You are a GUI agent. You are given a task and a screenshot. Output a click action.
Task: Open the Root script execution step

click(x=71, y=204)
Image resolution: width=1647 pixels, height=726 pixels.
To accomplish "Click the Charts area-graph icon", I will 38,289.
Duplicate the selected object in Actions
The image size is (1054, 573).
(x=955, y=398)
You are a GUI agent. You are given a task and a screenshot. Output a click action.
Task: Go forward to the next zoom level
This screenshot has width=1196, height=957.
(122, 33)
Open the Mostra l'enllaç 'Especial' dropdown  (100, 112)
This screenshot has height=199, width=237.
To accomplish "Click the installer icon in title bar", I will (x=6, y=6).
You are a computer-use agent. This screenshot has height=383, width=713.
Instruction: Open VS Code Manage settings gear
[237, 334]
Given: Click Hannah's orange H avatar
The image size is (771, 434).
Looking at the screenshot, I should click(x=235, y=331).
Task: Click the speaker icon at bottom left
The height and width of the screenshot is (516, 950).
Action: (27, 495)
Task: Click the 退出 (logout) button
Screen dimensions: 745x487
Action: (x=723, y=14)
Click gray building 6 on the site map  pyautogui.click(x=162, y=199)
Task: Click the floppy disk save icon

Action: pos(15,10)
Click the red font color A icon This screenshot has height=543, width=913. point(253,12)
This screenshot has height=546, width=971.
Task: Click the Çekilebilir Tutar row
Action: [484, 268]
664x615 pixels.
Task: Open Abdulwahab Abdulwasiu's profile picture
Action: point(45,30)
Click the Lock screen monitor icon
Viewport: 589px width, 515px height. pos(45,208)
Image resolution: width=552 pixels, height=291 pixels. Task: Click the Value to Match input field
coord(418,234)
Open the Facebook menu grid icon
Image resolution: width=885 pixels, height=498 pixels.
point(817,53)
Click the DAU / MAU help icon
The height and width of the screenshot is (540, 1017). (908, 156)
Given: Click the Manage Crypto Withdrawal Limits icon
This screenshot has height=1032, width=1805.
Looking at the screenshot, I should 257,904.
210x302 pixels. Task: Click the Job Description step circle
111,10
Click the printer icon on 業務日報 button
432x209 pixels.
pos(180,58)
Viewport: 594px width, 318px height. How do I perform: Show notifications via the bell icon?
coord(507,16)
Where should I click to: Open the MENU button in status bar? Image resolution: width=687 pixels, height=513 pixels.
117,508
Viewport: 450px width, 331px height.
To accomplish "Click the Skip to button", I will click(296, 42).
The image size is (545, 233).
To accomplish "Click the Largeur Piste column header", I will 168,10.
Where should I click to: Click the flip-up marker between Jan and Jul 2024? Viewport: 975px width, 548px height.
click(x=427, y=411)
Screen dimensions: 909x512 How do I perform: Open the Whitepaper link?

####################

Copy out every one of the records above, word for word.

You are a GUI agent. You are given a task and a screenshot. Output a click action.
Task: Open the Root script execution step

click(x=71, y=204)
Image resolution: width=1647 pixels, height=726 pixels.
To accomplish "Click the Charts area-graph icon", I will 38,289.
Duplicate the selected object in Actions
The image size is (1054, 573).
(x=955, y=398)
You are a GUI agent. You are given a task and a screenshot. Output a click action.
Task: Go forward to the next zoom level
This screenshot has width=1196, height=957.
(122, 33)
Open the Mostra l'enllaç 'Especial' dropdown  (100, 112)
This screenshot has height=199, width=237.
To accomplish "Click the installer icon in title bar", I will (x=6, y=6).
You are a computer-use agent. This screenshot has height=383, width=713.
Instruction: Open VS Code Manage settings gear
[237, 334]
Given: Click Hannah's orange H avatar
The image size is (771, 434).
Looking at the screenshot, I should click(x=235, y=331).
Task: Click the speaker icon at bottom left
The height and width of the screenshot is (516, 950).
Action: (27, 495)
Task: Click the 退出 (logout) button
Screen dimensions: 745x487
Action: (x=723, y=14)
Click gray building 6 on the site map  pyautogui.click(x=162, y=199)
Task: Click the floppy disk save icon

Action: pos(15,10)
Click the red font color A icon This screenshot has height=543, width=913. point(253,12)
This screenshot has height=546, width=971.
Task: Click the Çekilebilir Tutar row
Action: [484, 268]
664x615 pixels.
Task: Open Abdulwahab Abdulwasiu's profile picture
Action: point(45,30)
Click the Lock screen monitor icon
Viewport: 589px width, 515px height. pos(45,208)
Image resolution: width=552 pixels, height=291 pixels. Task: Click the Value to Match input field
coord(418,234)
Open the Facebook menu grid icon
Image resolution: width=885 pixels, height=498 pixels.
point(817,53)
Click the DAU / MAU help icon
The height and width of the screenshot is (540, 1017). (908, 156)
Given: Click the Manage Crypto Withdrawal Limits icon
This screenshot has height=1032, width=1805.
Looking at the screenshot, I should 257,904.
210x302 pixels. Task: Click the Job Description step circle
111,10
Click the printer icon on 業務日報 button
432x209 pixels.
pos(180,58)
Viewport: 594px width, 318px height. How do I perform: Show notifications via the bell icon?
coord(507,16)
Where should I click to: Open the MENU button in status bar? Image resolution: width=687 pixels, height=513 pixels.
117,508
Viewport: 450px width, 331px height.
To accomplish "Click the Skip to button", I will click(296, 42).
The image size is (545, 233).
To accomplish "Click the Largeur Piste column header", I will 168,10.
Where should I click to: Click the flip-up marker between Jan and Jul 2024? Viewport: 975px width, 548px height.
click(x=427, y=411)
Screen dimensions: 909x512 How do I perform: Open the Whitepaper link?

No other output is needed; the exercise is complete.